▸ Solicitud escrita
Reproduzca todos los datos siguientes sustituyendo "dialog" por "window", sin alterar nada más.

▸ Datos de la tarea
----
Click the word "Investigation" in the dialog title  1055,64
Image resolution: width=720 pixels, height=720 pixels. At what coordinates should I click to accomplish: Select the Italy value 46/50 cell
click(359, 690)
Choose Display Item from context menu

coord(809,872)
----
▸ Respuesta del ejercicio
Click the word "Investigation" in the window title  1055,64
Image resolution: width=720 pixels, height=720 pixels. At what coordinates should I click to accomplish: Select the Italy value 46/50 cell
click(359, 690)
Choose Display Item from context menu

coord(809,872)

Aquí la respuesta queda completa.